• [REQUIRED WORK]:
Rewrite the records below, replacing every "Viewport" with "Window size" and leaving everything else unchanged.

• [DATA TO USE]:

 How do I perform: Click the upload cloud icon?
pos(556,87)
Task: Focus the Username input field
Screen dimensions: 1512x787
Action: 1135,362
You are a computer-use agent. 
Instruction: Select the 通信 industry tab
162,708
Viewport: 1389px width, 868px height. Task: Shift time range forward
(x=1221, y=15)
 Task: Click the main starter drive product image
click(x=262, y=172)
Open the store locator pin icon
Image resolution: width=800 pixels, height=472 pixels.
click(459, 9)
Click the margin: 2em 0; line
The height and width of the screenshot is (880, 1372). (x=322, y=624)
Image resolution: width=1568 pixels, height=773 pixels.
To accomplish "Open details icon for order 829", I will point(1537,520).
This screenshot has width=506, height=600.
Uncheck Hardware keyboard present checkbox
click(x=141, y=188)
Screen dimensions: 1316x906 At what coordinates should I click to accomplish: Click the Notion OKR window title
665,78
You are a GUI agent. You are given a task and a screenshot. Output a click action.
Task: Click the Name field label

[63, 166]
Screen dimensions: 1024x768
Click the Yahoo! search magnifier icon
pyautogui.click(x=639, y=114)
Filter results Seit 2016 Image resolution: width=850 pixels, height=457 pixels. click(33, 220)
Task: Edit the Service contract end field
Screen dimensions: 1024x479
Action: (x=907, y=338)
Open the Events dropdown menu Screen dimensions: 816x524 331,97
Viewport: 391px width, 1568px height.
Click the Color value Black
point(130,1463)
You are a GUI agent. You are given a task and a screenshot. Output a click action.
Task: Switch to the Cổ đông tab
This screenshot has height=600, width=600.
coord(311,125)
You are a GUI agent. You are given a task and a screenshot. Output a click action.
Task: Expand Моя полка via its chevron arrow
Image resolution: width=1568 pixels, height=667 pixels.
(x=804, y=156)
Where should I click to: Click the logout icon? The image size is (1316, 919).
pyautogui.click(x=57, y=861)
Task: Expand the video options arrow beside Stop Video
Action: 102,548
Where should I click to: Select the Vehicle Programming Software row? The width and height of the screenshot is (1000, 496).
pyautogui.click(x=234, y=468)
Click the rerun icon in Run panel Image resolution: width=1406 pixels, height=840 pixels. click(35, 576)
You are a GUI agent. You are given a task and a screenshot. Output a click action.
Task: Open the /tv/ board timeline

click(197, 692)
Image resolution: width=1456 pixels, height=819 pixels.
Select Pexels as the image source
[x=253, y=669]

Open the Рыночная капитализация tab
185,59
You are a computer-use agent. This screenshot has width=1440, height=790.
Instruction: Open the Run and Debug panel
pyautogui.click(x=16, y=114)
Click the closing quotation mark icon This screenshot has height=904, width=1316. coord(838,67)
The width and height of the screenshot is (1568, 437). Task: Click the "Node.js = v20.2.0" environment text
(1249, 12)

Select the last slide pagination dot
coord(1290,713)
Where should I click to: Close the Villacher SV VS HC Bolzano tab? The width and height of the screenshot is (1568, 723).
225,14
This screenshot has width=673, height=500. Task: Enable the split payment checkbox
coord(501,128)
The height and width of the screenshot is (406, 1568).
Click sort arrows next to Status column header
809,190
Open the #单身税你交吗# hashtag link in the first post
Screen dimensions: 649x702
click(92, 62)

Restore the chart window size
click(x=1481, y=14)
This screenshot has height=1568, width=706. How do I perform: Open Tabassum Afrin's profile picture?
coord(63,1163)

• [TASK RESPONSE]:
 How do I perform: Click the upload cloud icon?
pos(556,87)
Task: Focus the Username input field
Screen dimensions: 1512x787
Action: 1135,362
You are a computer-use agent. 
Instruction: Select the 通信 industry tab
162,708
Window size: 1389px width, 868px height. Task: Shift time range forward
(x=1221, y=15)
 Task: Click the main starter drive product image
click(x=262, y=172)
Open the store locator pin icon
Image resolution: width=800 pixels, height=472 pixels.
click(459, 9)
Click the margin: 2em 0; line
The height and width of the screenshot is (880, 1372). (x=322, y=624)
Image resolution: width=1568 pixels, height=773 pixels.
To accomplish "Open details icon for order 829", I will point(1537,520).
This screenshot has width=506, height=600.
Uncheck Hardware keyboard present checkbox
click(x=141, y=188)
Screen dimensions: 1316x906 At what coordinates should I click to accomplish: Click the Notion OKR window title
665,78
You are a GUI agent. You are given a task and a screenshot. Output a click action.
Task: Click the Name field label

[63, 166]
Screen dimensions: 1024x768
Click the Yahoo! search magnifier icon
pyautogui.click(x=639, y=114)
Filter results Seit 2016 Image resolution: width=850 pixels, height=457 pixels. click(33, 220)
Task: Edit the Service contract end field
Screen dimensions: 1024x479
Action: (x=907, y=338)
Open the Events dropdown menu Screen dimensions: 816x524 331,97
Window size: 391px width, 1568px height.
Click the Color value Black
point(130,1463)
You are a GUI agent. You are given a task and a screenshot. Output a click action.
Task: Switch to the Cổ đông tab
This screenshot has height=600, width=600.
coord(311,125)
You are a GUI agent. You are given a task and a screenshot. Output a click action.
Task: Expand Моя полка via its chevron arrow
Image resolution: width=1568 pixels, height=667 pixels.
(x=804, y=156)
Where should I click to: Click the logout icon? The image size is (1316, 919).
pyautogui.click(x=57, y=861)
Task: Expand the video options arrow beside Stop Video
Action: 102,548
Where should I click to: Select the Vehicle Programming Software row? The width and height of the screenshot is (1000, 496).
pyautogui.click(x=234, y=468)
Click the rerun icon in Run panel Image resolution: width=1406 pixels, height=840 pixels. click(35, 576)
You are a GUI agent. You are given a task and a screenshot. Output a click action.
Task: Open the /tv/ board timeline

click(197, 692)
Image resolution: width=1456 pixels, height=819 pixels.
Select Pexels as the image source
[x=253, y=669]

Open the Рыночная капитализация tab
185,59
You are a computer-use agent. This screenshot has width=1440, height=790.
Instruction: Open the Run and Debug panel
pyautogui.click(x=16, y=114)
Click the closing quotation mark icon This screenshot has height=904, width=1316. coord(838,67)
The width and height of the screenshot is (1568, 437). Task: Click the "Node.js = v20.2.0" environment text
(1249, 12)

Select the last slide pagination dot
coord(1290,713)
Where should I click to: Close the Villacher SV VS HC Bolzano tab? The width and height of the screenshot is (1568, 723).
225,14
This screenshot has width=673, height=500. Task: Enable the split payment checkbox
coord(501,128)
The height and width of the screenshot is (406, 1568).
Click sort arrows next to Status column header
809,190
Open the #单身税你交吗# hashtag link in the first post
Screen dimensions: 649x702
click(92, 62)

Restore the chart window size
click(x=1481, y=14)
This screenshot has height=1568, width=706. How do I perform: Open Tabassum Afrin's profile picture?
coord(63,1163)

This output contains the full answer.